- Material shown:
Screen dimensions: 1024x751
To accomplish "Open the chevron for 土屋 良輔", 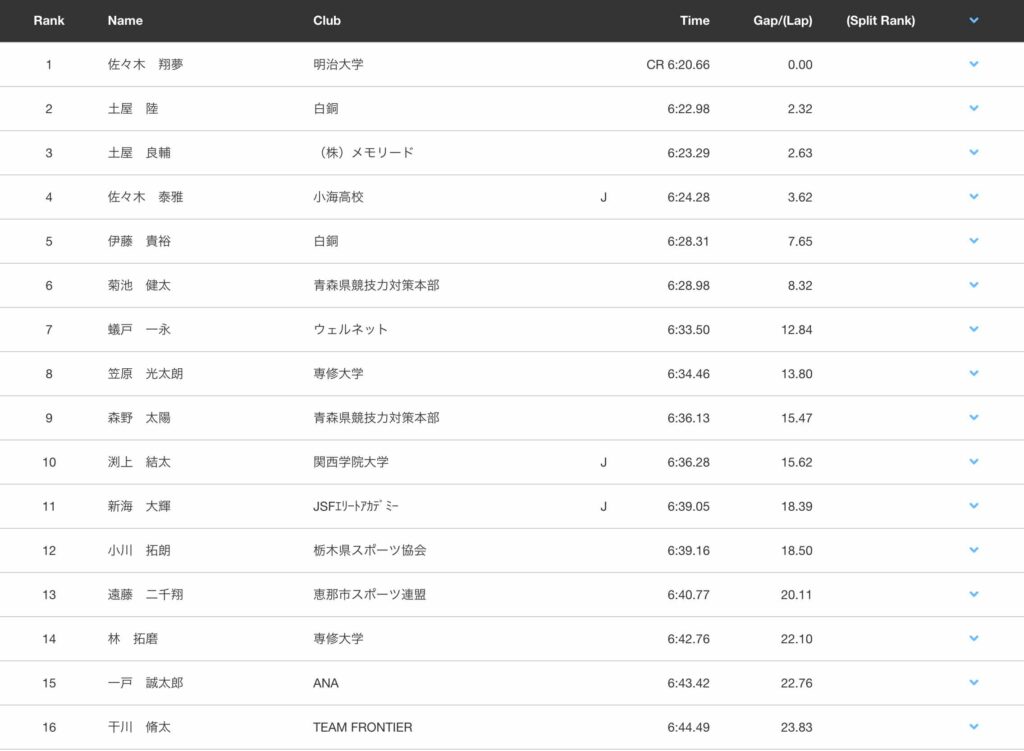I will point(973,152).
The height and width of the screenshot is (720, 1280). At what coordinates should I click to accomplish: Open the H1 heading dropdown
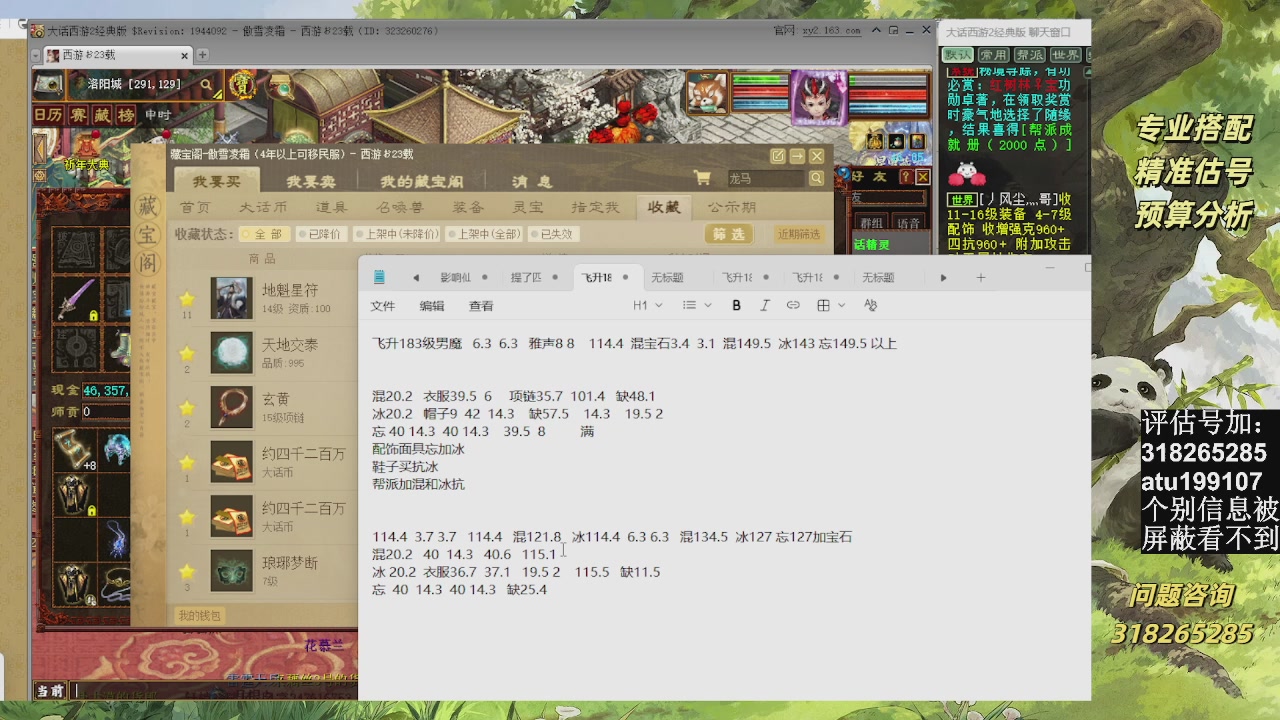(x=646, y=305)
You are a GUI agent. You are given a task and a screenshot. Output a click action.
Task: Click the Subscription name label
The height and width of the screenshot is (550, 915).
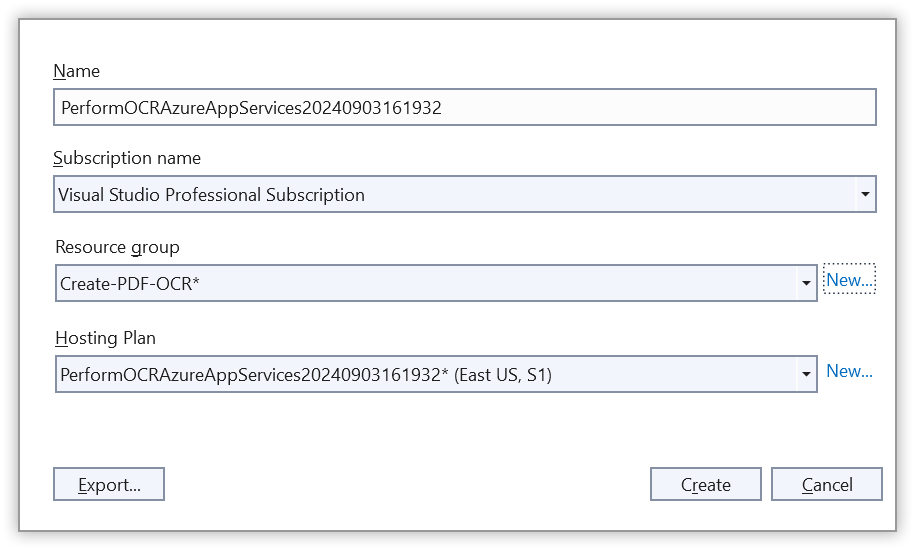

- Brief:
Please lay out the material as a numbered list, starting with the line containing "You are a GUI" and going on through the end of the material. Skip blank lines and leave the pictures out.

- Result:
1. You are a GUI agent. You are given a task and a screenshot. Output a click action.
2. Task: Click the Subscription name label
3. The height and width of the screenshot is (550, 915).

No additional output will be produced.